When the plugin is active, OpenClaw's agent can call any tool Airlock manages, and Airlock enforces your allowlist, HITL approval gates, sandboxing, and audit logging for every call.
How it works
OpenClaw agent
└─ airlock_github_list_prs() ← tool registered by the plugin
└─ POST /agents/openclaw/tools/invoke → Airlock agent data-plane
└─ allowlist / HITL gate / execute
└─ github MCP serverThe plugin fetches your agent's tool list from Airlock at startup and registers each one with OpenClaw under an airlock_ prefix. Tool calls are forwarded to Airlock over the data-plane REST tools endpoints; approvals route back through the OpenClaw HITL provider.
Setup
1. Add an agent to your airlock.yaml
agents:
openclaw:
token: ${OPENCLAW_AIRLOCK_TOKEN}
allow:
- 'github/*'
- 'exec/run'
ask:
- 'exec/run' # shell commands require approvalStart the Airlock gateway if it isn't already running:
airlock --config airlock.yamlThe bridge uses Airlock's REST tools API on the agent data-plane. Keep server.expose_tools_api enabled:
server:
expose_tools_api: true2. Install the plugin
airlock setup openclawThat's it. The command creates ~/.openclaw/extensions/airlock-bridge as a symlink to the bundled plugin and prints next steps. Because it is a symlink, Airlock upgrades update the plugin without rerunning setup.

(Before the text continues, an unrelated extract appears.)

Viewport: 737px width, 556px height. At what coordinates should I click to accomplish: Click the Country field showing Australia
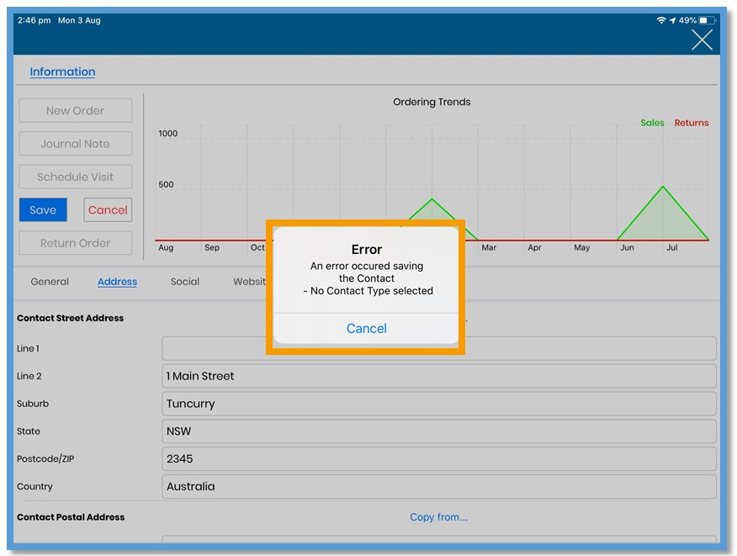coord(439,486)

3. Restart the OpenClaw gateway
openclaw restartAfter restart you should see:
[airlock-bridge] Registering N tools for agent "openclaw"Configuration
By default the plugin connects to the Airlock agent data-plane at http://localhost:4111 as agent openclaw. Override with environment variables in your shell profile if your setup differs:
export AIRLOCK_URL=http://localhost:4111
export AIRLOCK_AGENT=openclaw
export AIRLOCK_SECRET=your-agent-token # matches agents.openclaw.token in airlock.yamlAlternatively, use OpenClaw's plugin config:
openclaw config set extensions.airlock-bridge.url http://localhost:4111
openclaw config set extensions.airlock-bridge.agent openclaw
openclaw config set extensions.airlock-bridge.secret your-agent-tokenApprovals
When a tool is in your agent's ask list, Airlock pauses the call and sends an approval request to OpenClaw via a WebSocket session. Add the openclaw HITL provider to route approvals into your chat:
approvals:
provider:
type: openclaw
gateway_url: ws://localhost:18789
token: ${OPENCLAW_TOKEN}
session_key: 'agent:main:telegram:channel:YOUR_CHAT_ID'
timeout_ms: 300000The session_key is the OpenClaw session where approval messages appear — typically your main chat channel. Reply with approve <code> or deny <code> to continue. See Approvals and Audit for the full approval flow.
Troubleshooting
No tools registered — Check that Airlock is running and AIRLOCK_URL points to the right host and port. The plugin logs the error on gateway_start if the fetch fails.
401 Unauthorized — AIRLOCK_SECRET doesn't match the configured agent token in your airlock.yaml.
Tool calls denied — The tool isn't in the agent's allow or ask list. Add it or check the tool name with GET /agents/openclaw/tools on the agent data-plane.
Approval messages not appearing — Verify the session_key in the approvals.provider config matches a real active OpenClaw session.